The Sphinx3 trainer can be used to train both semi-continuous and continuous HMMs.

THE DIFFERENCE BETWEEN DISCRETE, SEMI-CONTINUOUS AND CONTINUOUS MODELS

Discrete models

The vector space is partitioned into N regions and every vector is replaced by the numerical identifier (id) of the region it belongs to. In the discrete HMM for a phone, each state distribution is a histogram (with N bins) of the occurence-frequency of each region. Here we are essentially assuming that all data within a region are equally probable.

The process of partitioning a vector space into regions and replacing each vector by a representative from the region it belongs to is referred to as "vector quantization".

Semi-continuous models

The essential conceptual difference between discrete and semi-continuous models is that all data within a bin are not assumed to be equi-probable in semi-continuous models. Instead, we assign a probability density to all data within a bin.

In semi-continuous models the vector space is partitioned into N regions as in the case of discrete models. However there are several differences. Partitions are not rigid, and do not have clear boundaries. Instead, the data vectors are used to compute a mixture of N parametric distributions, usualy Gaussians, and each of these N distributions are visualized as representing the distribution of data within a particular partition. It is important to note that the partitioning itself is not explicitly done. It is assumed that the data belonging to any state of any HMM come from these various partitions in proportions that are characteristic of that state. However, within any partition, the distribution of data is dependent only on the partition and not on the state. The state distribution of any state is thus simply a sum of the N distributions (representing each of the partitions) weighted by the true fraction of data points from that state which came from the partitions.

Here, the underlying "truth" about the distribution associated with any state of an HMM is that, had one had all possible examples of the realization of that state, and explicit knowledge of which partition each of these vectors came from, then the true distribution of the state could be approximated as a sum of the N partitions weighted by the fraction of vectors from that state belonging to each partition. This "true" fraction is what we are trying to estimate from the limited data that we see, using the limited knowledge that we have of the data belonging to that state.

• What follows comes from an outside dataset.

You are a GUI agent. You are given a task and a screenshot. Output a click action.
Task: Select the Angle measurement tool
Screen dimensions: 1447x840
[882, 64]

From the point of view of each vector, we do not associate a unique partition with any vector. Instead, we assign to the vector a probability of belonging to any partition. Thus every vector has a probability distribution associated with it, composed of the probabilities of belonging to each of the N partitions. During the training process these probability distributions associated with the vectors belonging to any state of any HMM are aggregated to give a single histogram, which is normalized to give the "mixture weight" distribution for that state. The probability distributions are also used simultaneously to update the parameters of the distribution associated with each partition of the vector space.

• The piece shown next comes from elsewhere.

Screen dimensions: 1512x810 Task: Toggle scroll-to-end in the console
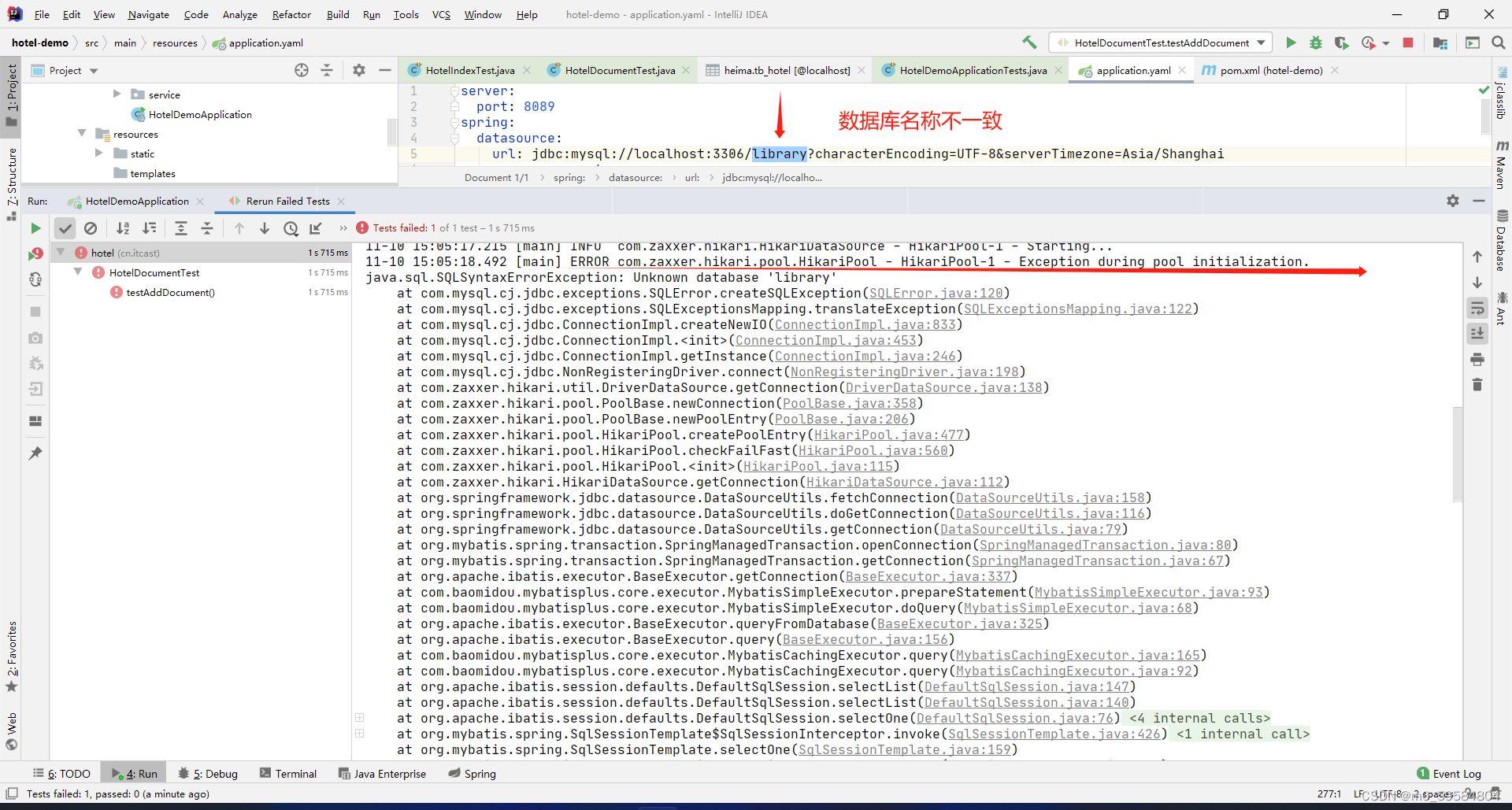[1478, 333]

For a vector, the notion of "belonging to a state" is not absolute. It can only be absolute if the process of generation of the vectors were known at every stage to an observer. This is further compounded by the fact that the assumed model itself may be inaccurate. In other words, we cannot assign any vector exclusively to a particular state of an HMM. Instead, we can associate a probability of it having being generated by distribution of any state. A simple example to clarify this is as follows: If we took a mixture of 3 Gaussians and used one of them to generate a vector, we could assign an absolute probablity to that vector of belonging to its generating Gaussian. This assignment comes merely because we know which Gaussian generated the vector. Once the vector was generated, and that underlying knowledge obscured from an observer, the observer could at best assign probabilities of the vector having been generated from each of the 3 Gaussians. The observer's assignments could never be more specific than this in the absence of any other knowledge. However, the fact remains that the vector did indeed come from one of the 3 Gaussians, we simply cannot exploit the fact. We have to make guesses.

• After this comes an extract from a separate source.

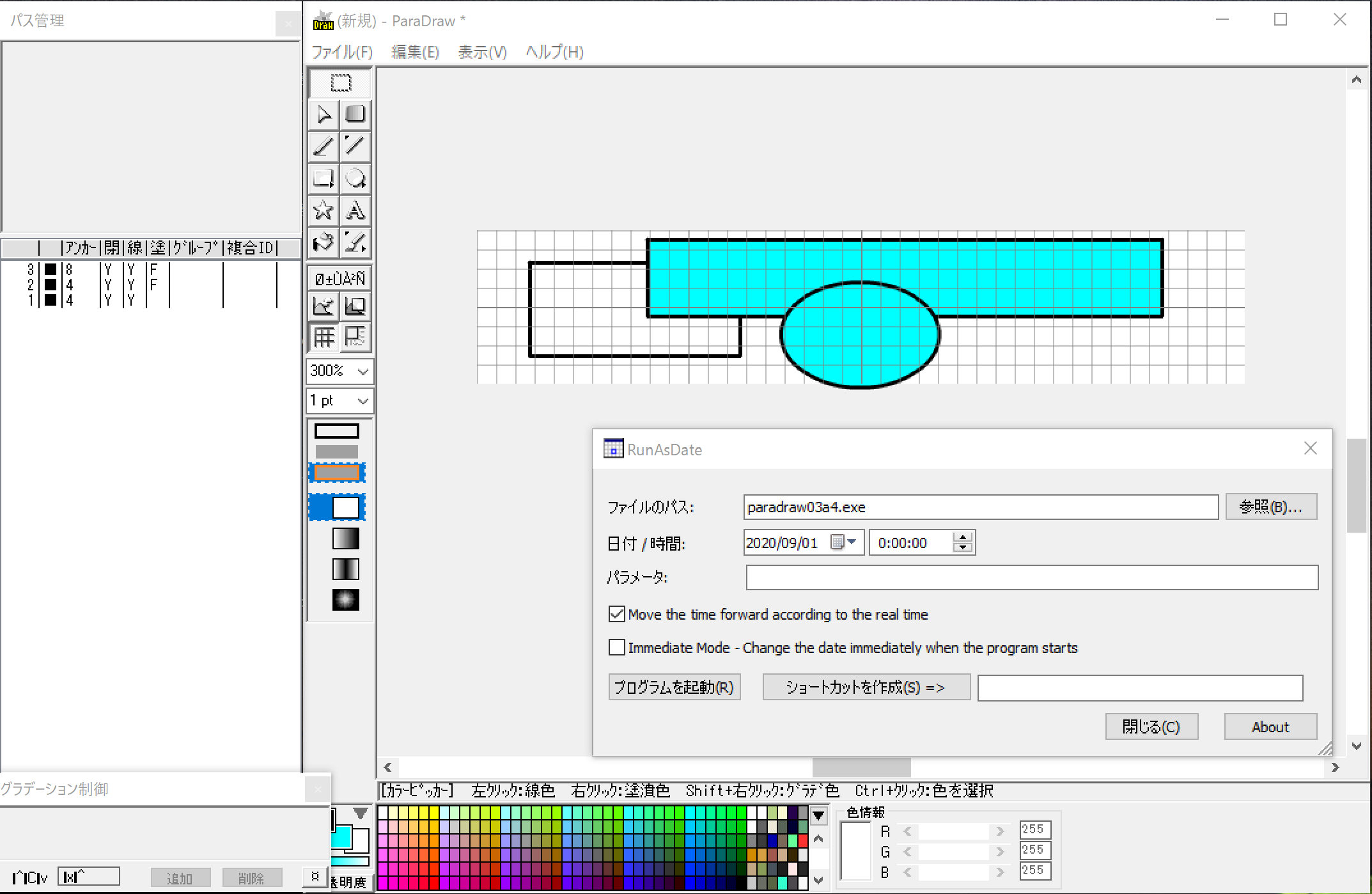
Task: Expand the 1 pt line width dropdown
Action: (362, 401)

Here is a good practical approximation to Semi-continuous HMMs. It is not theoretically completely accurate (and not what the Sphinx does), but if you implemented this it would work too (though not as well as the theoretically correct version discussed above). In this approximation the vector space is explicitly partitioned into N parts and a histogram is constructed for every state of every hmm. This histogram is based on the counts of vectors that correspond to each partition. The vectors themselves are not replaced. Once all histograms are computed, the hmms are used to re-estimate the boundaries of the N partitions of the vector space. In order to do this, each partition is associated with a parametric distribution with its parameters computed from the vectors in that partition. The final models are in the form of parameters of the final distributions of the partitions (which form the final codebook) and the histograms or "mixture-weights" corresponding to each model. Also associated with each "base" acoustic unit modeled is a transition probabilities matrix. All "higher-level" acoustic units which may have been formed by some combination of the "base" acoustic units use the transition matrix of the base acoustic unit they are chiefly associated with. Triphones, quinphones, diphones etc. fall into the "higher-level" units category. A triphone, for example, is chiefly associated with its central phone.

Continuous models

In continuous HMMs the partitioning of the vector space is itself state-specific, unlike semi-continuous models where the partitioning is unique and shared by all states. More about this later...

THE ALGORITHM USED FOR BUILDING TREES
simple split (ssplit) (sequence in which this step is done),
compound split (csplit) (sequence in which this step is done)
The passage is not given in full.